Reproduce the whole listing exactly, omitting any picture it holds.

Content starts

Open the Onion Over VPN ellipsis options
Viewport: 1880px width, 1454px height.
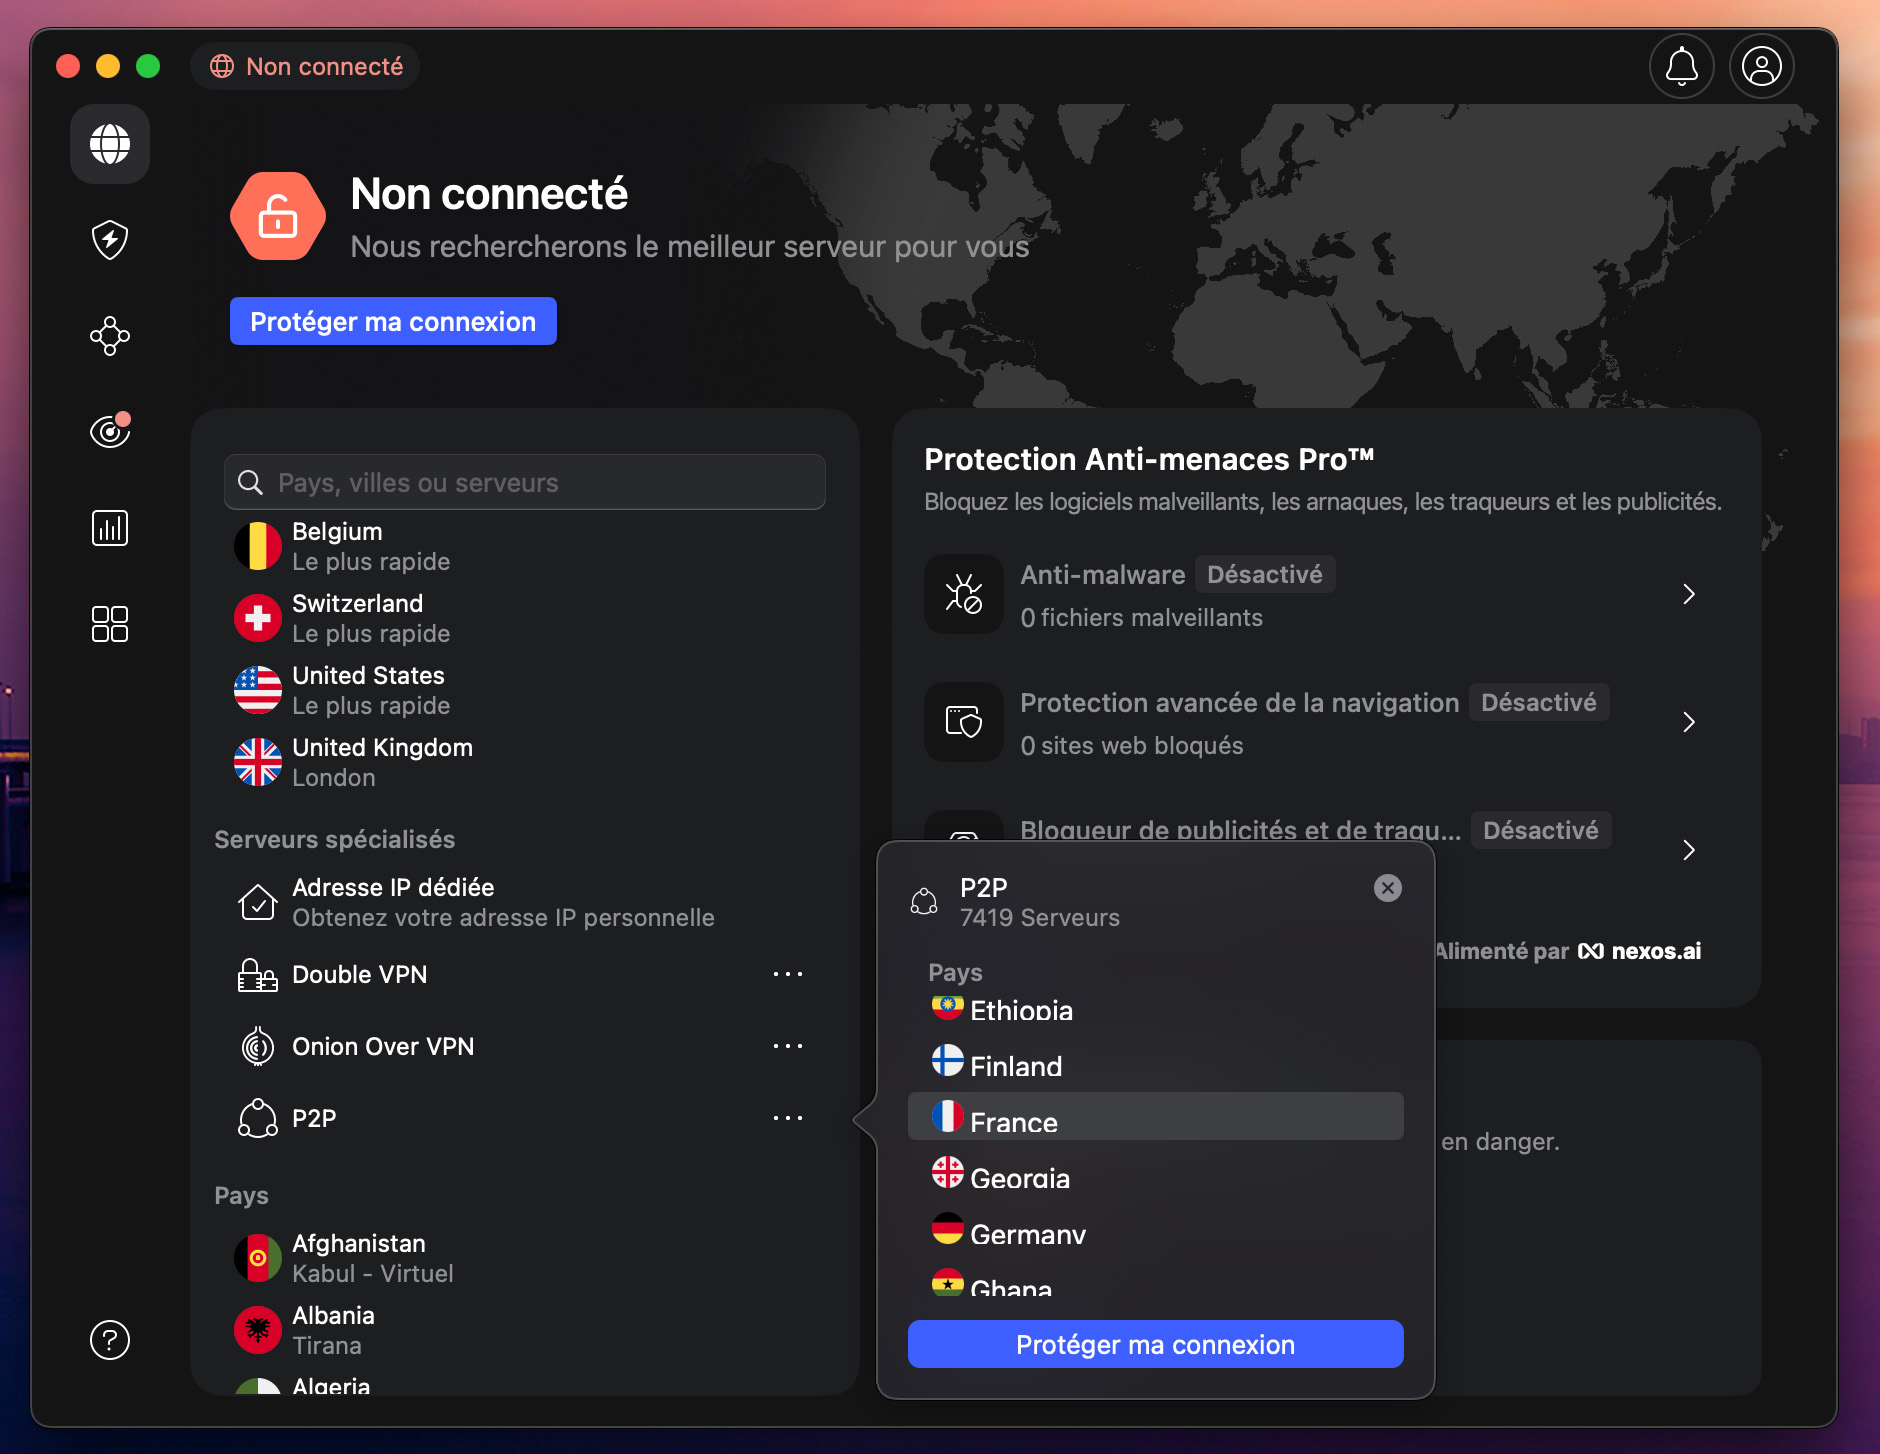pos(790,1046)
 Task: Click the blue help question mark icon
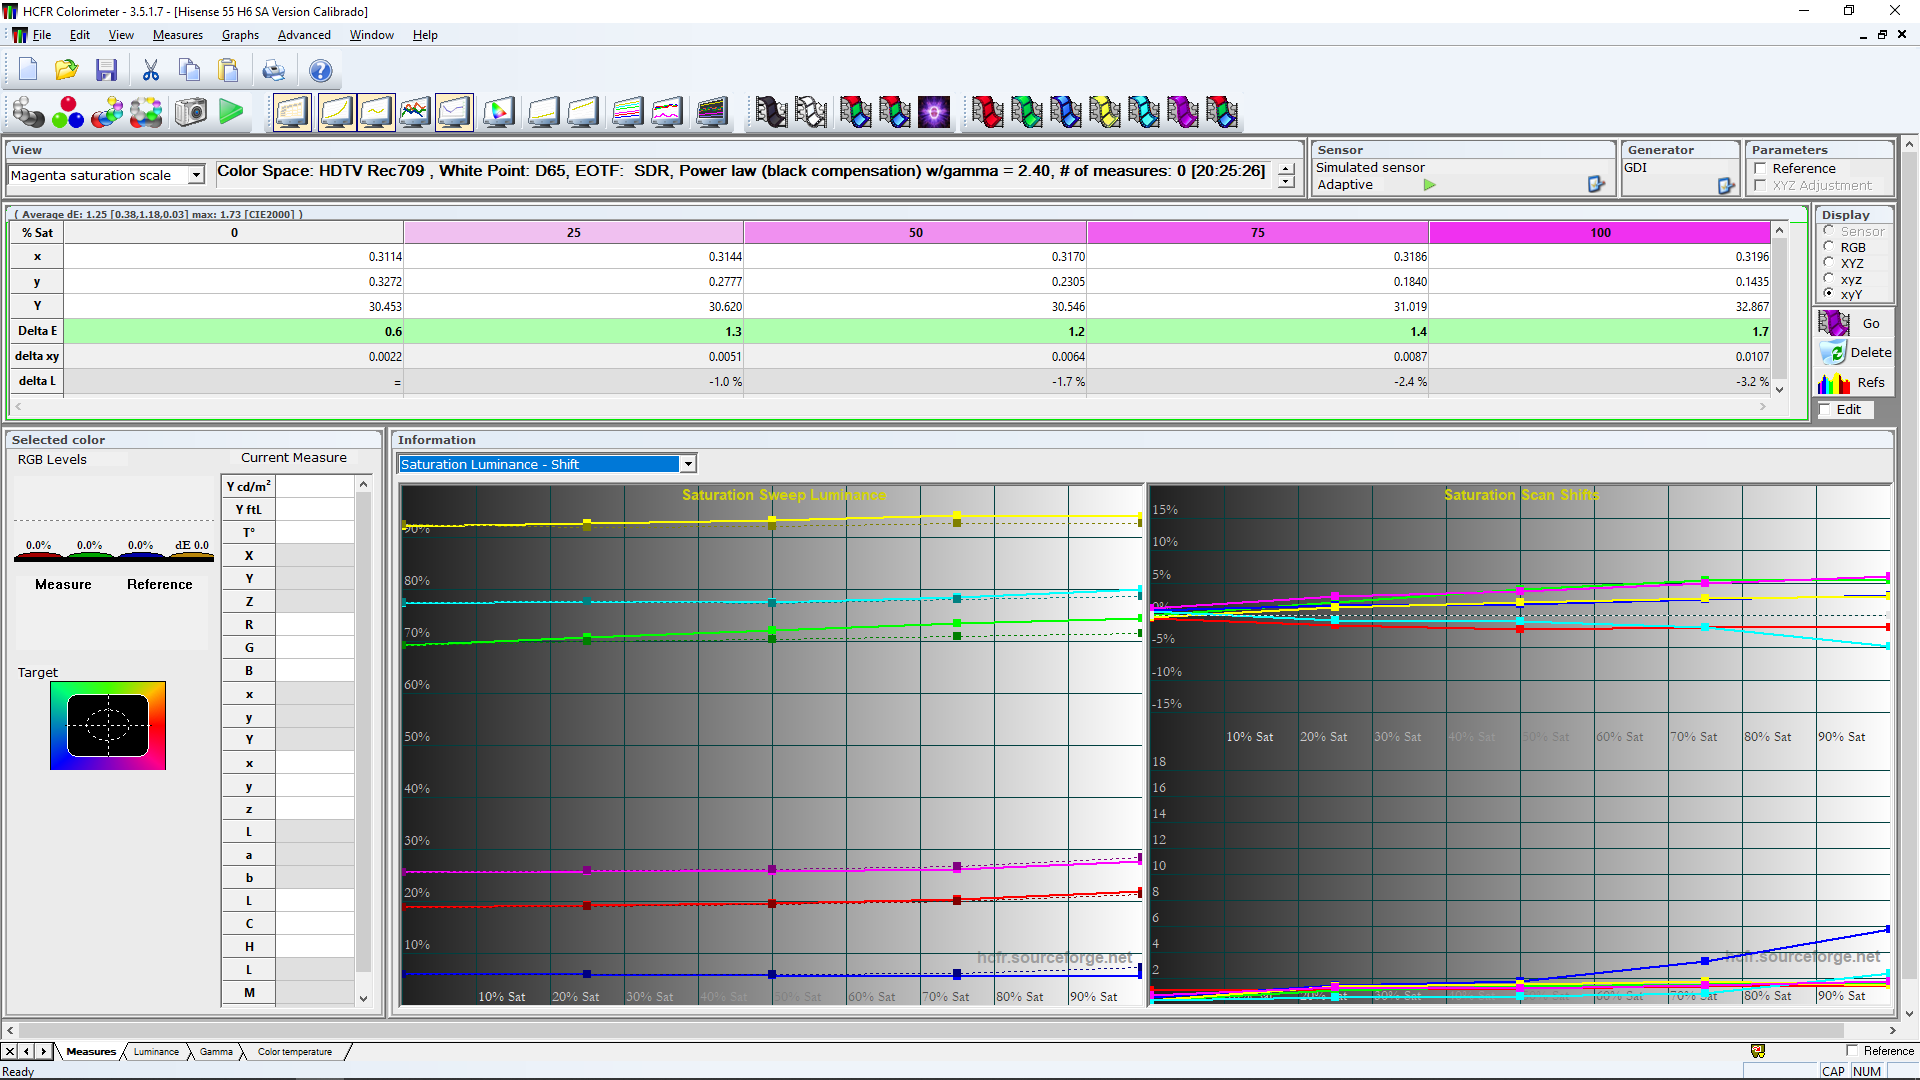(320, 70)
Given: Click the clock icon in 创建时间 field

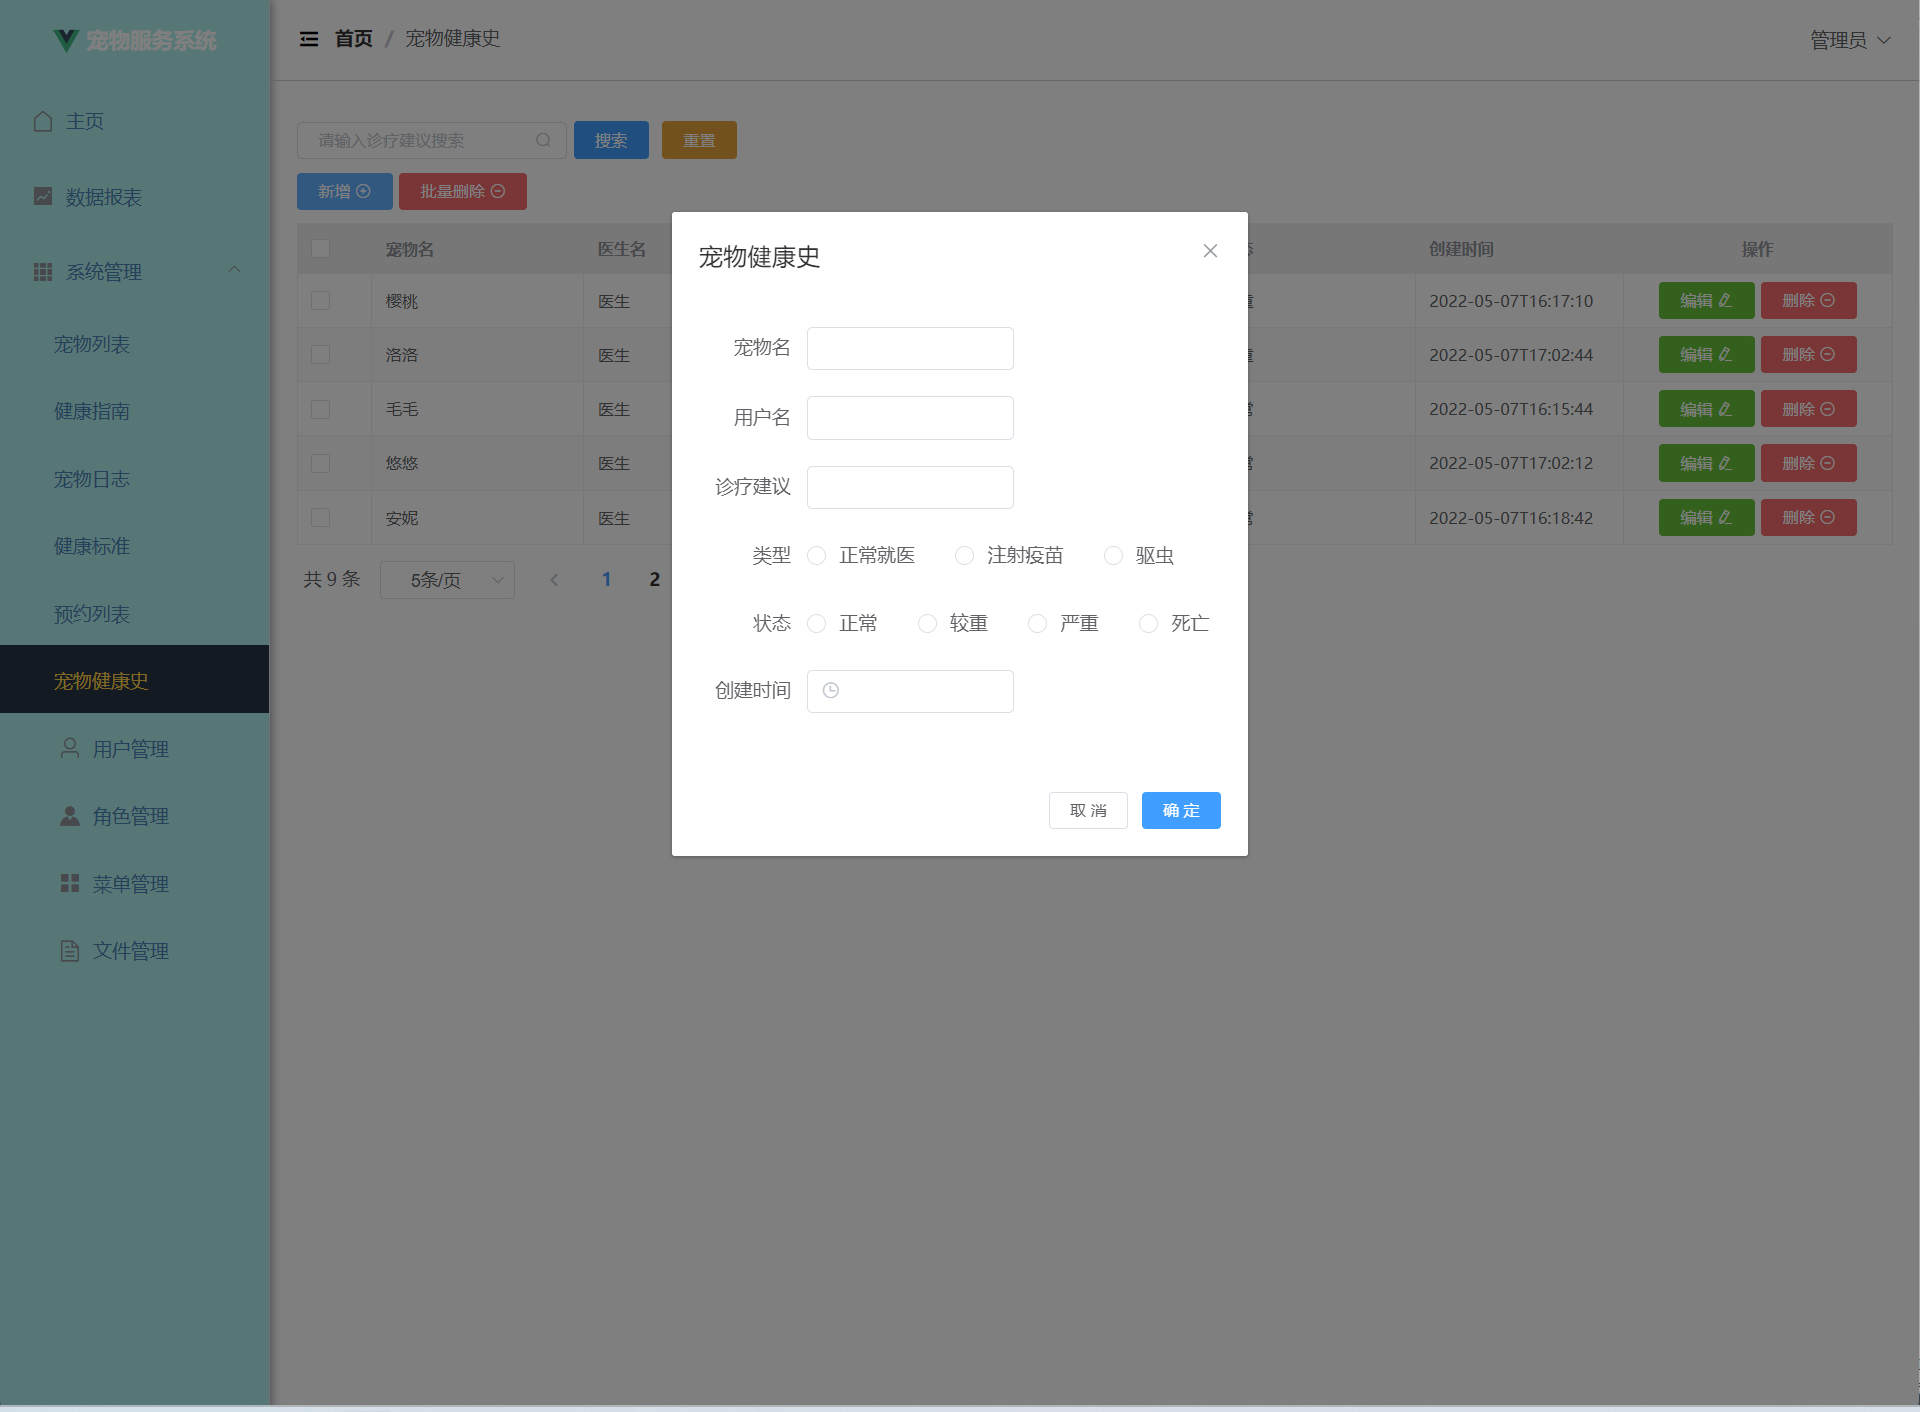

Content ends

◆ RESPONSE BOX ◆
Open the Onion Over VPN ellipsis options
Viewport: 1880px width, 1454px height.
pos(790,1046)
 Task: Click the blue help question mark icon
(320, 70)
Given: Click the clock icon in 创建时间 field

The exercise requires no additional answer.